[Stored data entries]
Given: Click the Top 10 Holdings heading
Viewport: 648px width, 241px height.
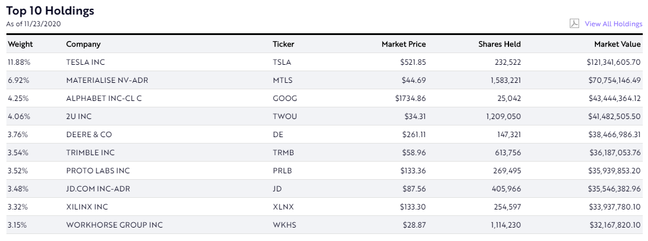Looking at the screenshot, I should click(50, 11).
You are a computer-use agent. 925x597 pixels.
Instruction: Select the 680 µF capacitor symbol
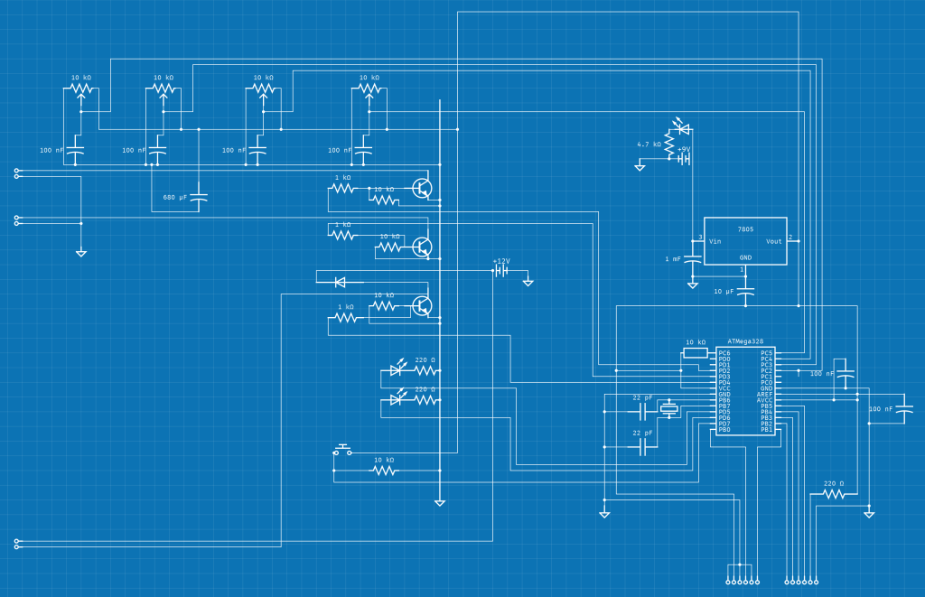tap(199, 198)
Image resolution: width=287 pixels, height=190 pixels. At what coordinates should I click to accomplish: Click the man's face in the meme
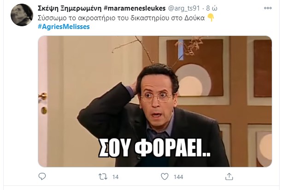click(x=157, y=99)
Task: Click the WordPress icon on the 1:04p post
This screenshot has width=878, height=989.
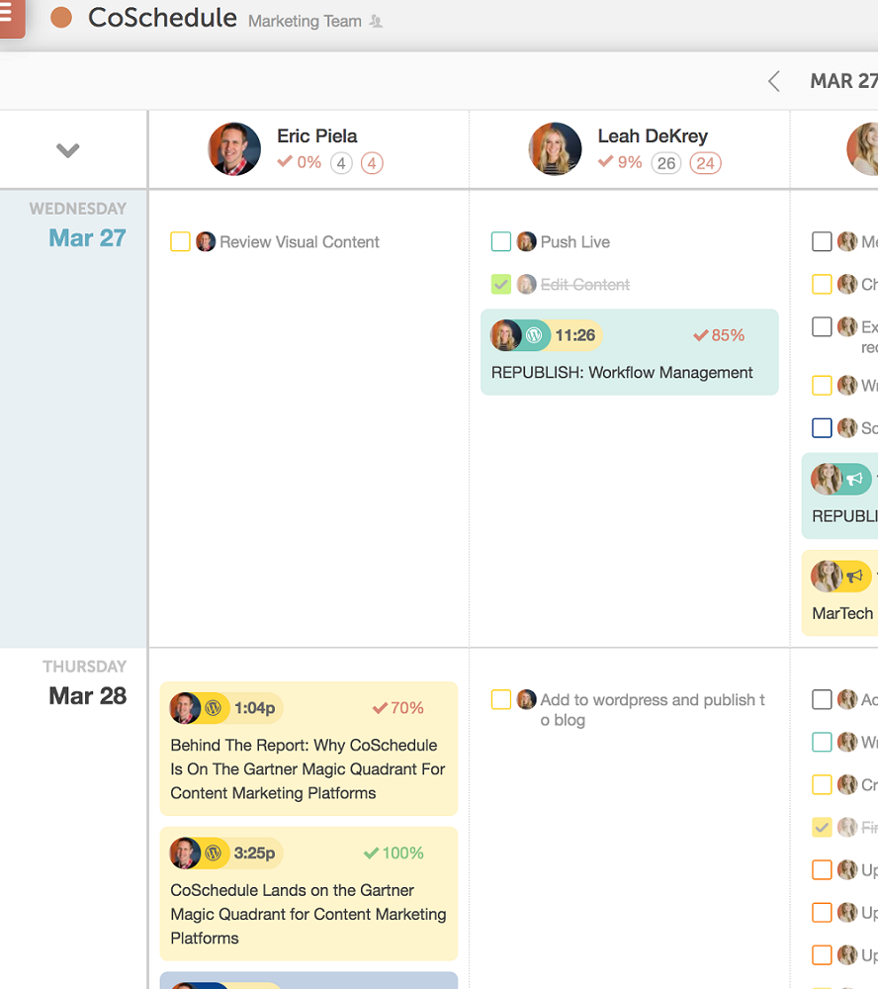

▸ **The problem**
What is needed here is an exact transcription of every record above, with images excluded.

▸ **Answer area**
Given: Click the Top 10 Holdings heading
Viewport: 648px width, 241px height.
Looking at the screenshot, I should click(50, 11).
You are a computer-use agent. 925x597 pixels.
Instruction: Select the 680 µF capacitor symbol
tap(199, 198)
Image resolution: width=287 pixels, height=190 pixels. At what coordinates should I click to accomplish: Click the man's face in the meme
click(x=157, y=99)
Task: Click the WordPress icon on the 1:04p post
This screenshot has width=878, height=989.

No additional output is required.